Exam Certified Data Engineer Associate topic 1 question 45 discussion

E is the correct answer.

GRANT USAGE, answer E is correct. I dont see such privilage as GRANT VIEW https://docs.databricks.com/en/sql/language-manual/sql-ref-privileges.html#privilege-types

The response is E

E is correct A: GRANT VIEW ON CATALOG is not a valid syntax in many SQL environments for database-level access. B: GRANT CREATE ON DATABASE customers would grant the team the ability to create objects in the database, which is more than just viewing the existing tables. C: This command incorrectly reverses the order of the team and the customers database. D: This would grant creation privileges on the team's database to the customers group, which is not relevant to the scenario.

E is correct

The question is asking "The team will need access to database customers in order to see what tables already exist." The presumption is, hoever, the team already has usage privilege on the catalog containing the database.

Customers is a Database and not a catalog. The three-space naming convention has Catalog at the top level(catalog.database(schema).table). So granting a usage on catalog will expose other objects.

Option A, "GRANT VIEW ON CATALOG customers TO team," grants the privilege to view the catalog but not access the database's tables, so it might not fulfill the requirement of seeing the existing tables in the database. So answer is E

E. It can NOT be A. You can GRANT SELECT, but you cannot GRANT VIEW. VIEW is a securable OBJECT and not a PRIVILEGE TYPE, so you cannot grant it. See also https://learn.microsoft.com/en-us/azure/databricks/data-governance/unity-catalog/manage-privileges/privileges

It's A....I got 100% on the Data Governance section...it's A

A. GRANT VIEW ON CATALOG customers TO team; To grant the new data engineering team the necessary permission to view the tables that exist in the "customers" database, you can use the GRANT VIEW ON CATALOG command as shown in option A. This command allows the team to see the metadata and information about the tables in the specified catalog or database, which is what you want in this case. Option B grants the CREATE privilege on the "customers" database to the team, which is not necessary for simply viewing existing tables. Option C and Option D have the syntax reversed, attempting to grant permissions from the team to the "customers" database, which is not the desired action. Option E grants USAGE privilege on the "customers" database to the team, which allows them to use the database but may not provide the necessary view permissions to see existing tables.

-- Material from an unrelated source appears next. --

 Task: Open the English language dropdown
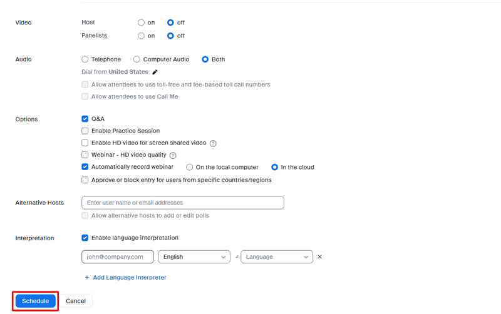pyautogui.click(x=194, y=257)
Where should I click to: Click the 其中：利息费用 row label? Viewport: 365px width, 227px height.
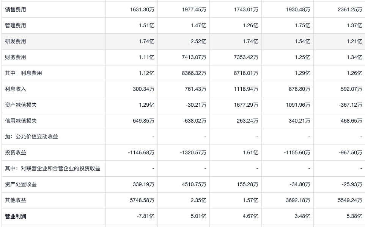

SOURCE : https://docs.databricks.com/en/sql/language-manual/security-grant.html The perfect answer would be : GRANT SHOW METADATA ON DATABASE customers TO team But because, it is not suggested, we need to find an impertect answer allowing listing tables on database customers for project team's group : team A. GRANT VIEW ON CATALOG customers TO team -- Incorrect : "GRANT VIEW" does not exist B. GRANT CREATE ON DATABASE customers TO team -- Correct : only possible answer by elimitation. C. GRANT USAGE ON CATALOG team TO customers -- Incorrect : "GRANT USAGE" does not allow listing tables D. GRANT CREATE ON DATABASE team TO customers -- Incorrect : "team" and "customers" are inverted E. GRANT USAGE ON DATABASE customers TO team -- Incorrect : "GRANT USAGE" does not allow listing tables

The correct answer is E. GRANT ALL PRIVILEGES ON DATABASE customers TO team; The GRANT statement is used to grant privileges on a database, table, or view to a user or role. The ALL PRIVILEGES option grants all possible privileges on the specified object, such as CREATE, SELECT, MODIFY, and USAGE. The syntax of the GRANT statement is: GRANT privilege_type ON object TO user_or_role; Therefore, to grant full permissions on the database customers to the new data engineering team, the command should be: GRANT ALL PRIVILEGES ON DATABASE customers TO team; Option A is incorrect because it only grants the USAGE privilege, which allows the team to access the database but not to create or modify any tables or views in it.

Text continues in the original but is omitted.